Par Mme Nicole BORVO,

Sénateur.

(1) Cette commission est composée de : M. René Garrec, président ; MM. Patrice Gélard, Pierre Fauchon, José Balarello, Robert Bret, Georges Othily, vice-présidents ; MM. Jean-Pierre Schosteck, Laurent Béteille, Jacques Mahéas, Jean-Jacques Hyest, secrétaires ; M. Jean-Paul Amoudry, Mme Michèle André, M. Robert Badinter, Mme Nicole Borvo, MM. Charles Ceccaldi-Raynaud, Christian Cointat, Raymond Courrière, Jean-Patrick Courtois, Marcel Debarge, Michel Dreyfus-Schmidt, Gaston Flosse, Jean-Claude Frécon, Bernard Frimat, Jean-Claude Gaudin, Charles Gautier, Paul Girod, Daniel Hoeffel, Pierre Jarlier, Roger Karoutchi, Lucien Lanier, Jacques Larché, Gérard Longuet, Mme Josiane Mathon, MM. Jacques Peyrat, Jean-Claude Peyronnet, Henri de Richemont, Josselin de Rohan, Bernard Saugey, Jean-Pierre Sueur, Simon Sutour, Alex Türk, Maurice Ulrich, Jean-Paul Virapoullé, François Zocchetto.

Voir le numéro :

Sénat : 374 (2000-2001)

Droits de l'homme et libertés publiques.

LES CONCLUSIONS DE LA COMMISSION

Réunie sous la présidence de M. René Garrec, président, le mercredi 6 février 2002, la commission des Lois a examiné, sur le rapport de Mme Nicole Borvo, la proposition de loi n° 374 (2000-2001) tendant à créer une journée nationale pour l'abolition universelle de la peine de mort présentée par les membres du groupe communiste républicain et citoyen.

Mme Nicole Borvo, rapporteur, a indiqué que cette proposition de loi se justifiait par le souci de réaffirmer l'engagement de la France en faveur de l'abolition de la peine de mort ainsi que par la volonté de promouvoir l'interdiction de cette peine à l'échelle internationale.

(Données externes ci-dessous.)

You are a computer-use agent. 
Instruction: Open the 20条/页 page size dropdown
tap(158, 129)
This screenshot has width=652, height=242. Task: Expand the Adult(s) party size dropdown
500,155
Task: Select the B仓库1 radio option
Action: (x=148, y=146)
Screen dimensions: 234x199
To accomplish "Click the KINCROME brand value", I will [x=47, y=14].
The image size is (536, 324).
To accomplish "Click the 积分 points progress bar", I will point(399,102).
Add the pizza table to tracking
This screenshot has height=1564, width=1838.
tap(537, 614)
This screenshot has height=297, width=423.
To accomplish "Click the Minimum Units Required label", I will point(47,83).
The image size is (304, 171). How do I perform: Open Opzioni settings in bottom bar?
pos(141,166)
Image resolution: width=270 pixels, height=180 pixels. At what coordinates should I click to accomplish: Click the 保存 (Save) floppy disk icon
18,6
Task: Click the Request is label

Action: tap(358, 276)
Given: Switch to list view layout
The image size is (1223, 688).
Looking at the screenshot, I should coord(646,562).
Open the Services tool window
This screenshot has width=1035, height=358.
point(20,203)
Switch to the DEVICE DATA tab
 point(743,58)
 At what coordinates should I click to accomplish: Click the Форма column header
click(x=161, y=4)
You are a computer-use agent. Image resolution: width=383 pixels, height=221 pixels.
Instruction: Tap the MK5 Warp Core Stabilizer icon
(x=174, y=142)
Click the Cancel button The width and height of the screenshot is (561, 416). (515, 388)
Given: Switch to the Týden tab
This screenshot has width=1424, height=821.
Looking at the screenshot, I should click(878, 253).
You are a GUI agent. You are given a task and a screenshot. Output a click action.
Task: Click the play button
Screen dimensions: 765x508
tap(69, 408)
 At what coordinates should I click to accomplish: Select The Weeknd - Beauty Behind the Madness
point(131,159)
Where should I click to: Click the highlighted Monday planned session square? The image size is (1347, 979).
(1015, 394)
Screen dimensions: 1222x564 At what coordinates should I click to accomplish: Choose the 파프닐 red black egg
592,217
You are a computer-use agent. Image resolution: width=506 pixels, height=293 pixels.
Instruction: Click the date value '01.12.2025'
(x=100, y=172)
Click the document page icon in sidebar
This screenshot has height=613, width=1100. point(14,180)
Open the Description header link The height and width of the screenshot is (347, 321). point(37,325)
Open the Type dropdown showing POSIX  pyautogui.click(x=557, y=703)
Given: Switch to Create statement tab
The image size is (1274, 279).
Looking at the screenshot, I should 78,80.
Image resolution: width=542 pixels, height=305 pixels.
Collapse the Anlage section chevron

Outre l'institution d'une journée nationale consacrée à ce mouvement, elle a expliqué que la présente proposition de loi comportait également des dispositions complémentaires destinées à promouvoir le rayonnement de cette journée notamment en imposant aux établissements scolaires l'obligation d'effectuer, à cette occasion, un travail pédagogique sur le thème de la peine de mort.

Mme Nicole Borvo, rapporteur, a relevé les progrès accomplis ces dernières années par de nombreux pays pour abolir la peine de mort (108), tout en se félicitant des récentes initiatives européennes prises en ce sens. Elle a toutefois signalé que la situation internationale demeurait très contrastée et que l'abolition de la peine de mort était un objectif encore loin d'être atteint relevant à cet égard les tristes records enregistrés par les Etats-Unis et le Japon en matière de condamnations à mort.

Considérant que cette proposition de loi permettrait de contribuer à la progression du mouvement abolitionniste à l'échelle mondiale et qu'elle serait l'occasion d'engager un travail de réflexion utile pour les citoyens français, le rapporteur a proposé d'adopter cette proposition de loi, sous réserve de quelques modifications  tendant à :

préciser à l'article premier que l'institution d'une journée nationale, le 9 octobre, correspond à la date anniversaire de l'entrée en vigueur de la loi portant abolition de la peine de mort ;

confier à l'autorité compétente en matière de détermination des programmes -le ministre chargé de l'Education nationale- plutôt qu'aux établissements d'enseignement, le soin de prévoir les conditions dans lesquelles est effectué un travail pédagogique de réflexion sur ce thème dans les établissements scolaires à l'occasion de cette journée ;

prévoir l'obligation pour le Gouvernement d'informer le Parlement, chaque année, sur les initiatives prises pour faire reculer la peine de mort dans le monde.

La commission des Lois a adopté la proposition de loi ainsi modifiée.